Several species of primates are native to Bangladesh. Of them, Phayre’s leaf monkey, also known as Phayre’s langur, is a spectacular one. The monkey is spectacle-faced. Its grey coat with blue-rimmed white patches around its eyes readily separates it from any other primate species. Its love for leaf has put it in a particular group called leaf monkeys. Phayre’s langur is found only in Southeast Asia, including Bangladesh, eastern India, Vietnam, Thailand, Laos and Myanmar. The IUCN considers it a critically endangered species because of its total dependence on forests, which are rapidly disappearing.
In Bangladesh, these monkeys can be found in the forests of Moulvibazar and Habihanj — for example, Satchhori, Lathitila and Lawachhara forests — and in the hills of Chattogram. However, these monkeys are facing adverse situation in their last few remaining habitats in Bangladesh. It is a matter of great regret that recently a Phayre’s langur had been found dead in Lathitila forest, which had bruises from electrocution in its body. It was probably a mother monkey because onlookers reportedly spotted a baby monkey close to the dead monkey.
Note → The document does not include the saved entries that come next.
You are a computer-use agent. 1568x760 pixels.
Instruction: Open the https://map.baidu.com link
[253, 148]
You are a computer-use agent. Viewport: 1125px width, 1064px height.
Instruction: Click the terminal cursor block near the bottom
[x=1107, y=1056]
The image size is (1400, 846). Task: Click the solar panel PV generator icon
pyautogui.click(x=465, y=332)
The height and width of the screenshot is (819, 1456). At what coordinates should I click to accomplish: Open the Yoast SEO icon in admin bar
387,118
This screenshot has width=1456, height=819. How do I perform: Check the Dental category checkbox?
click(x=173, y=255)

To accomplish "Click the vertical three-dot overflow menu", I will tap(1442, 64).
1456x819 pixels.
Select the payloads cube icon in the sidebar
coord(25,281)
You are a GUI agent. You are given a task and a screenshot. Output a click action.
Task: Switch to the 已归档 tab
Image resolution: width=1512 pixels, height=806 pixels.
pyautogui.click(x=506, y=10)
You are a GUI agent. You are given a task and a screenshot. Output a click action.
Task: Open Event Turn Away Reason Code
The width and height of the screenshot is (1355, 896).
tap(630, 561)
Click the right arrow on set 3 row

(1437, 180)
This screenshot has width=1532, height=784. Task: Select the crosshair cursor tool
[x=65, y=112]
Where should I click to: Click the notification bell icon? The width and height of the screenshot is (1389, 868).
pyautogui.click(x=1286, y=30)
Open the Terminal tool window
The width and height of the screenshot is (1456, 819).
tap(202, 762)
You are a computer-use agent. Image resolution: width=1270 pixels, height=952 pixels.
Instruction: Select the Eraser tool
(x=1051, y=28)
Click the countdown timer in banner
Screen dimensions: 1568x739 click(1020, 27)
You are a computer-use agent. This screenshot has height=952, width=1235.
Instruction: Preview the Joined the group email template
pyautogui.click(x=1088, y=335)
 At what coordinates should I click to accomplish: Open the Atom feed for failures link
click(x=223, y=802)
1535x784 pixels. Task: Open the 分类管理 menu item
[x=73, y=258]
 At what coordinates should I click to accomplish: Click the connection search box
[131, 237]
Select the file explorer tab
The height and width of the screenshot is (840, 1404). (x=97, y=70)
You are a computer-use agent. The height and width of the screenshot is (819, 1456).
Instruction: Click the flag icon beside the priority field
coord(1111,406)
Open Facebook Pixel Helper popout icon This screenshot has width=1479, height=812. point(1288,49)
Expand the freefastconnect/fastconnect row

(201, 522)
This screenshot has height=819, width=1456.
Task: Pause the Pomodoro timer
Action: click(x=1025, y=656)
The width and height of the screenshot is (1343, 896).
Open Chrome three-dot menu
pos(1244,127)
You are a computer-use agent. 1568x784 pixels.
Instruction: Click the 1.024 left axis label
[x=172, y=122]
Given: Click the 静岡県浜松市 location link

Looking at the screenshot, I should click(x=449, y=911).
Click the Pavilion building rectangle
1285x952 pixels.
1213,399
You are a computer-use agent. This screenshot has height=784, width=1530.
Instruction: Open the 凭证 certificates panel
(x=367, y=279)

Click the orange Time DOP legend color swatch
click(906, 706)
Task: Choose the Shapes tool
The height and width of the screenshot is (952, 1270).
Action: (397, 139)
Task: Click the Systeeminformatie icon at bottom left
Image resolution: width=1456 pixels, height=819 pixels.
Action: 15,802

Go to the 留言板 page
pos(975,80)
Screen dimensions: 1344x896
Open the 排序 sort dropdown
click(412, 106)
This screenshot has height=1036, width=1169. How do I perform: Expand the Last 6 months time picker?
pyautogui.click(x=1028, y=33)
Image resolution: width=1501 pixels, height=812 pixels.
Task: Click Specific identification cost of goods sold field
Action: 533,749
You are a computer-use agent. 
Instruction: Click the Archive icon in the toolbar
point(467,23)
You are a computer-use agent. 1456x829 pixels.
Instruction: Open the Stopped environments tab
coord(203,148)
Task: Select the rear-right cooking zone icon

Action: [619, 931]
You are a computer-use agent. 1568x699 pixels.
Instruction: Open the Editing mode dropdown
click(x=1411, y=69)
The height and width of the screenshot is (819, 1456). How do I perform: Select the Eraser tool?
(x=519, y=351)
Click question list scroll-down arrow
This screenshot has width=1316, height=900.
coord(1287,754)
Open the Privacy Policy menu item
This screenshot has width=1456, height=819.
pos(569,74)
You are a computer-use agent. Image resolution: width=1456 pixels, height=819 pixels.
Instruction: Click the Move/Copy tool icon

The accidental death of the monkey could have been avoided if the authorities concerned had completed the work of adding cover to the electric wires of this reserved forest area. In this area, monkeys often get electrocuted while climbing the wires. Lathitila Reserved Forest in Moulvibazar was supposed to be a safe haven for animals. But these rare monkeys are often being electrocuted in this area. We urge the authorities to look into this issue seriously and add covers to the unprotected electric wires of Lathitila forest as soon as possible.